_The request_
Reproduce verbatim the lines of the records below, starting with the line that contains "Check the Enable" and continuing through the line that contains "pos(85,195)", with both of those lines included.

_Exercise data_

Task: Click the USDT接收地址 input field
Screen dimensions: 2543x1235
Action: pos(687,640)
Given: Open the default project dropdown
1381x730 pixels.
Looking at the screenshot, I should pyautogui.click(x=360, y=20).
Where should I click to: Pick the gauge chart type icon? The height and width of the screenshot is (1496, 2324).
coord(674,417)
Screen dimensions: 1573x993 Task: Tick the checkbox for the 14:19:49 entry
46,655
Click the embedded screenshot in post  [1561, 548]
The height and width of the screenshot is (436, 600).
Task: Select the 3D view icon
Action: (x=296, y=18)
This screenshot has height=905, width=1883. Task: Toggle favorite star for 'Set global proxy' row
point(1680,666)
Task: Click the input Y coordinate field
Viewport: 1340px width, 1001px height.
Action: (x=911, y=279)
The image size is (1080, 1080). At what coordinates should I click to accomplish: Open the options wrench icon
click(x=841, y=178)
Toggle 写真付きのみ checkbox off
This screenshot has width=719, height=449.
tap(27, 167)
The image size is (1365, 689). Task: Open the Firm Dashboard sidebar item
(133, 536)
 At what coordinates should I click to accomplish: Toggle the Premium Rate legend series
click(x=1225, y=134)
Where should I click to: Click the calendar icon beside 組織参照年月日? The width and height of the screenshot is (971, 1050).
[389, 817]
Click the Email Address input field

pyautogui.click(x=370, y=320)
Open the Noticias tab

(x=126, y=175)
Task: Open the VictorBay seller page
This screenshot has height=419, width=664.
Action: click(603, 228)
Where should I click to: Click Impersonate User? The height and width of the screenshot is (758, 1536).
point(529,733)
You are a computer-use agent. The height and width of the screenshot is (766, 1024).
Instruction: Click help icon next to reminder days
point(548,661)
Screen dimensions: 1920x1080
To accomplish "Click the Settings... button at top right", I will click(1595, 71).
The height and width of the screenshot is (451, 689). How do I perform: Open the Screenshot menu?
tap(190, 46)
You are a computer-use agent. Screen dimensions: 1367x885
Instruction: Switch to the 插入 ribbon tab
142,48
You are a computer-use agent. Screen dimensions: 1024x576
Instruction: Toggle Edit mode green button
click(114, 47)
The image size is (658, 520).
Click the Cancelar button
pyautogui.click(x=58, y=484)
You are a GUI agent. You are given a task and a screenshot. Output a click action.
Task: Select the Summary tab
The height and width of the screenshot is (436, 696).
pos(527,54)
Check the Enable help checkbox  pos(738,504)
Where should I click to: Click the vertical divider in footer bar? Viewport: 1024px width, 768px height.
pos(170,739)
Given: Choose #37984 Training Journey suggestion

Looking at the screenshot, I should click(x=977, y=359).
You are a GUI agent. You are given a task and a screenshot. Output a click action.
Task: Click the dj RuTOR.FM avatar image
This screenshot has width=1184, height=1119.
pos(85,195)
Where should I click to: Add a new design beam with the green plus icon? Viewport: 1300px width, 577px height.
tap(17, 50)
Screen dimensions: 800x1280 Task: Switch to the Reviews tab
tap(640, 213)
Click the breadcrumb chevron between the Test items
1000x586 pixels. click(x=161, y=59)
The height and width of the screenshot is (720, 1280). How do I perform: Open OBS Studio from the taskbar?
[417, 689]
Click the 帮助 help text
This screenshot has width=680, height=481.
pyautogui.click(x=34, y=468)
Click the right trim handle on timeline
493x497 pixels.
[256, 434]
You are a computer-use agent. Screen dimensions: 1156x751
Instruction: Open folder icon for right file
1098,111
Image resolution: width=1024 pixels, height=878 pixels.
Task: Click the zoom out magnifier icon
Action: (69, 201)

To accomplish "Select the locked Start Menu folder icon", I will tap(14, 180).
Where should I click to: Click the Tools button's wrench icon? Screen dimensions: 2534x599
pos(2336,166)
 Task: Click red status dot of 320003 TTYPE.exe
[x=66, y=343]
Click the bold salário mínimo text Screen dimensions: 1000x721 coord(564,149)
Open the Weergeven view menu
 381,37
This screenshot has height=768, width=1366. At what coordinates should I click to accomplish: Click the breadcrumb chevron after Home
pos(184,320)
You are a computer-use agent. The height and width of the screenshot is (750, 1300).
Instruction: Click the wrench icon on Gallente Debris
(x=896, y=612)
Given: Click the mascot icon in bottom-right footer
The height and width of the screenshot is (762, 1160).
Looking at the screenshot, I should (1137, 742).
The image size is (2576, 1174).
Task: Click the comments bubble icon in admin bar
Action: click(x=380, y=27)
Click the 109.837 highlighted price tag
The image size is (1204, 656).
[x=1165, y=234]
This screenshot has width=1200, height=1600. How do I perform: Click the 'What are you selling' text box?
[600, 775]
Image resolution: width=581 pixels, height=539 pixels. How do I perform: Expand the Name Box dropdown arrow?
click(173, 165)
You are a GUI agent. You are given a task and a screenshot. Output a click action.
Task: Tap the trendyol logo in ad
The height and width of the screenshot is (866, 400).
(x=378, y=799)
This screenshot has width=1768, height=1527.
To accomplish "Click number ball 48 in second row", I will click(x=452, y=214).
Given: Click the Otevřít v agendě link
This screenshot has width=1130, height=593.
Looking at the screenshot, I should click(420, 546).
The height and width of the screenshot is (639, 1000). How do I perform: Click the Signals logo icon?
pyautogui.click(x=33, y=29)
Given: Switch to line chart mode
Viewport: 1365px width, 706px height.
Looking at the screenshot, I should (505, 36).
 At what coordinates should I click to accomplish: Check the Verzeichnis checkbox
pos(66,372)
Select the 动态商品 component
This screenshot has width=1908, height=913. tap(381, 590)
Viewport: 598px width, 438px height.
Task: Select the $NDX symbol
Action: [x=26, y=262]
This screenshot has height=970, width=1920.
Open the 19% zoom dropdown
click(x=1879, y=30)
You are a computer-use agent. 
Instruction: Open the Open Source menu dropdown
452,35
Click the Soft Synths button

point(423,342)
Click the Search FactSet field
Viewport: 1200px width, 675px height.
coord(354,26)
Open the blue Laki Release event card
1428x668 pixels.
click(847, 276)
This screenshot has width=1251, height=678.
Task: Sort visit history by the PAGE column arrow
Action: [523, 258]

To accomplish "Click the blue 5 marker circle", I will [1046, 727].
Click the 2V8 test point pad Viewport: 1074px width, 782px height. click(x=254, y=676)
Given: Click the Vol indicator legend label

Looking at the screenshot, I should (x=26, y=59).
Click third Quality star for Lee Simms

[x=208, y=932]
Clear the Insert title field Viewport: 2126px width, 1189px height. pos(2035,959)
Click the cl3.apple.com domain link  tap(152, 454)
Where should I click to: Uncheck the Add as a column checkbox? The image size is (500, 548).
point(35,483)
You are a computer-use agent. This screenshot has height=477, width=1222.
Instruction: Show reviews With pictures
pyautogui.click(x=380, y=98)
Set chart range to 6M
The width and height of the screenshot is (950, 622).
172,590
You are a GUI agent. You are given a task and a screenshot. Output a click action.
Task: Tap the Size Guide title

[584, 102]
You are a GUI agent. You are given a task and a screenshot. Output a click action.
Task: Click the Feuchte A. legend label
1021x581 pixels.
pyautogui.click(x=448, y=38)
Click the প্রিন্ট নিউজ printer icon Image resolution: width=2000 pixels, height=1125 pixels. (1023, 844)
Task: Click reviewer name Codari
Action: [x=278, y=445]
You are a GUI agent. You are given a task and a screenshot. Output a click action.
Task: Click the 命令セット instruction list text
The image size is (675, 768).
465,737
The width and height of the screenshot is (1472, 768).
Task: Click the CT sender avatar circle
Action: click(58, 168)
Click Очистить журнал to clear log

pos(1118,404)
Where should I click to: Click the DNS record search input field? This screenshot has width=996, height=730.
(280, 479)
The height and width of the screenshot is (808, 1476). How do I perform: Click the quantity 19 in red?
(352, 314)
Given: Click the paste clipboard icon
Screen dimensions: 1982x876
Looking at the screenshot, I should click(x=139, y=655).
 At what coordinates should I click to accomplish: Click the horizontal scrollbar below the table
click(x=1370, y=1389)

_Answer to this problem_
Check the Enable help checkbox  pos(738,504)
Where should I click to: Click the vertical divider in footer bar? Viewport: 1024px width, 768px height.
pos(170,739)
Given: Choose #37984 Training Journey suggestion

Looking at the screenshot, I should click(x=977, y=359).
You are a GUI agent. You are given a task and a screenshot. Output a click action.
Task: Click the dj RuTOR.FM avatar image
This screenshot has width=1184, height=1119.
pos(85,195)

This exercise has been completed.